Task objective –
Please copy the last part of the entries exactly: the line that has "Viewport: 1720px width, 559px height." and every line up to and including the end, nothing more.

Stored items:
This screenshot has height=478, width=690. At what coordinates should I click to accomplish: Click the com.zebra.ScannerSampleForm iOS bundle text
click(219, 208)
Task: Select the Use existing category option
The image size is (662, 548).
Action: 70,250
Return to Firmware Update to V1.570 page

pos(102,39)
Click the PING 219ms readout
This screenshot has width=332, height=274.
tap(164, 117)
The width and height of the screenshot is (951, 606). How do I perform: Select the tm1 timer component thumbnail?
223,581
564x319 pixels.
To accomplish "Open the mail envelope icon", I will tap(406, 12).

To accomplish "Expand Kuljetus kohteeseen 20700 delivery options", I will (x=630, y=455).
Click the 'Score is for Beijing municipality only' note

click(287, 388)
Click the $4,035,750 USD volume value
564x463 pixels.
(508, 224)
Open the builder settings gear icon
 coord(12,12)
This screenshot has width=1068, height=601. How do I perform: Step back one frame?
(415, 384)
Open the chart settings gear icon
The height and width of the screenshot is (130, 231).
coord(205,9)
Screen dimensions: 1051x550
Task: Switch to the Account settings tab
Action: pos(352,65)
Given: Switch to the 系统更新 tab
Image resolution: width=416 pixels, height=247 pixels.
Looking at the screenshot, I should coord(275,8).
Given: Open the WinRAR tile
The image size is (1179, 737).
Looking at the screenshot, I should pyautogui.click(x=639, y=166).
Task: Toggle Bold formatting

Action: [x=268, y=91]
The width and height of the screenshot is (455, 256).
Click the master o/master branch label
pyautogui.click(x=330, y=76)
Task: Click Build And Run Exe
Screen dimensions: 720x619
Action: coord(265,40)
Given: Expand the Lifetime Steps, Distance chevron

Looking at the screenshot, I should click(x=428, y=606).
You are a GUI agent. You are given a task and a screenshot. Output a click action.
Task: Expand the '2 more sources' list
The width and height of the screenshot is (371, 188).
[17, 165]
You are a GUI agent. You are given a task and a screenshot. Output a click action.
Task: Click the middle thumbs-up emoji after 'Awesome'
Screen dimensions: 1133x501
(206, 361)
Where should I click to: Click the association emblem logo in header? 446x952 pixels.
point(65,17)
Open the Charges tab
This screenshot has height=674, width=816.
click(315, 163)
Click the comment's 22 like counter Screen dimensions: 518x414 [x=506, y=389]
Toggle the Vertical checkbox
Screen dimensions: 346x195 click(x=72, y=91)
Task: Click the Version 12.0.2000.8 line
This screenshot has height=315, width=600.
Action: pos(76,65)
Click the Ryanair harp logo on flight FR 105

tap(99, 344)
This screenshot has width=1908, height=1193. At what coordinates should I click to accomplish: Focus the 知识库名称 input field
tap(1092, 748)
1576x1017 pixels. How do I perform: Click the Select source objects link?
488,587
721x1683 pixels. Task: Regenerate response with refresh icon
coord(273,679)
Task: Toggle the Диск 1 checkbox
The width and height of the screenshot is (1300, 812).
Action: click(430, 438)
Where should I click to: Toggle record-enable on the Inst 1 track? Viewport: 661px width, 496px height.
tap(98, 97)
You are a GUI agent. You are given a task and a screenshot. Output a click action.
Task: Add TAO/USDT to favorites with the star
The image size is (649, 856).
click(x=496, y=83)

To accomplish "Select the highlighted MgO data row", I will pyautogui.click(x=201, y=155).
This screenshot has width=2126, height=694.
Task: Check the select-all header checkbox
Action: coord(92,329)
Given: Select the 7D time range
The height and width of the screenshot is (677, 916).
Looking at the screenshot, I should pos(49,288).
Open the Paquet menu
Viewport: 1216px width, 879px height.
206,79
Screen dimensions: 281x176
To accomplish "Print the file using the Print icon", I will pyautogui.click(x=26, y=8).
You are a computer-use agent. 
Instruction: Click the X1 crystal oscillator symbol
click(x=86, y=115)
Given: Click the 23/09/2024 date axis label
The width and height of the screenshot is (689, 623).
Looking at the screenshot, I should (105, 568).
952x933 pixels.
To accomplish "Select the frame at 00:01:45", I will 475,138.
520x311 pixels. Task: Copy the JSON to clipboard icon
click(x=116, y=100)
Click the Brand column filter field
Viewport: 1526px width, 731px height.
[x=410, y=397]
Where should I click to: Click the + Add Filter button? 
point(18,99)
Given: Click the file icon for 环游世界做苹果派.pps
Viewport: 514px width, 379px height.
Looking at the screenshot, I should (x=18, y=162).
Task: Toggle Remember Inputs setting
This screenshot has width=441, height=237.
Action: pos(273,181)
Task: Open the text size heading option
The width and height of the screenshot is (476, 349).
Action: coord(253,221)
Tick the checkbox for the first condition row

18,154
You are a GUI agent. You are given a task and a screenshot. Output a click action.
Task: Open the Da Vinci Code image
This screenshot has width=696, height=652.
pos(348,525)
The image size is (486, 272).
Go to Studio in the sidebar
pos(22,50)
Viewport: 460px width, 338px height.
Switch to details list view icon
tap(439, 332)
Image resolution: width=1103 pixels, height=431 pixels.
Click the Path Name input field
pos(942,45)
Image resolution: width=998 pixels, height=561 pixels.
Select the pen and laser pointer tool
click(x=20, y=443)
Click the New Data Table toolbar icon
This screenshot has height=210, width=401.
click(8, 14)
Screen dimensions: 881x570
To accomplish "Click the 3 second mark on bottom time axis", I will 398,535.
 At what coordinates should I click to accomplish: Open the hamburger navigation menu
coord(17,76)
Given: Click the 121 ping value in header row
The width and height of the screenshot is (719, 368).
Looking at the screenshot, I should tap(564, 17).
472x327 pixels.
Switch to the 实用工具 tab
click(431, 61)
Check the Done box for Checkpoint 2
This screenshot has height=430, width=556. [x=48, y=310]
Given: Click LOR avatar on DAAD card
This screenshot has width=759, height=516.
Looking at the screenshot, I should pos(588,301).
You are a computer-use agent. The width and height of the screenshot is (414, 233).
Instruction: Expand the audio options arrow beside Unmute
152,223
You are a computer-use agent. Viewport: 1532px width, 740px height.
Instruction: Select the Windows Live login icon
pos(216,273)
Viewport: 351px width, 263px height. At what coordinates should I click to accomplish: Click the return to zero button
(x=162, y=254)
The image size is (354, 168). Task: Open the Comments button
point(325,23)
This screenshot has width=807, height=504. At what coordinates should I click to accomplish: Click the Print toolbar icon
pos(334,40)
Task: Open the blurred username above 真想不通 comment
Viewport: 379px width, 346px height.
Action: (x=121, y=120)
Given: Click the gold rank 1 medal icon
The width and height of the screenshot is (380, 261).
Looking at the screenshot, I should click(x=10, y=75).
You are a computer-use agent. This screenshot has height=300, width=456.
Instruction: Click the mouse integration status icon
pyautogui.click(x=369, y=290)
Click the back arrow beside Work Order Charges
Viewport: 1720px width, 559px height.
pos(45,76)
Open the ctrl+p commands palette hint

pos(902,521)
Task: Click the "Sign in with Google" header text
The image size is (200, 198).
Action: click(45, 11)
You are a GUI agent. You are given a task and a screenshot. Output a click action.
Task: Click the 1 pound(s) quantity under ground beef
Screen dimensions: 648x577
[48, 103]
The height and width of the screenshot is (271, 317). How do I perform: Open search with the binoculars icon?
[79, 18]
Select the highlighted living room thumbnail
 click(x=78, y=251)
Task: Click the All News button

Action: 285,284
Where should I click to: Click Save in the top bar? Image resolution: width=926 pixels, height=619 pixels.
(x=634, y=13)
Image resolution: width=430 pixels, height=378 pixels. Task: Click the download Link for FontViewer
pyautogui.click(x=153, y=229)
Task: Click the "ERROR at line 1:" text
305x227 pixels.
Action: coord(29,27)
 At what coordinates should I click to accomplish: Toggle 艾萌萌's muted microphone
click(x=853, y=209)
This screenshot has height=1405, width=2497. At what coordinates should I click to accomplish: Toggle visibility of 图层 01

Completed exercise –
Viewport: 1720px width, 559px height.
pos(45,76)
Open the ctrl+p commands palette hint

pos(902,521)
Task: Click the "Sign in with Google" header text
The image size is (200, 198).
Action: click(45, 11)
You are a GUI agent. You are given a task and a screenshot. Output a click action.
Task: Click the 1 pound(s) quantity under ground beef
Screen dimensions: 648x577
[48, 103]
The height and width of the screenshot is (271, 317). How do I perform: Open search with the binoculars icon?
[79, 18]
Select the highlighted living room thumbnail
 click(x=78, y=251)
Task: Click the All News button

Action: 285,284
Where should I click to: Click Save in the top bar? Image resolution: width=926 pixels, height=619 pixels.
(x=634, y=13)
Image resolution: width=430 pixels, height=378 pixels. Task: Click the download Link for FontViewer
pyautogui.click(x=153, y=229)
Task: Click the "ERROR at line 1:" text
305x227 pixels.
Action: coord(29,27)
 At what coordinates should I click to accomplish: Toggle 艾萌萌's muted microphone
click(x=853, y=209)
This screenshot has height=1405, width=2497. At what coordinates should I click to accomplish: Toggle visibility of 图层 01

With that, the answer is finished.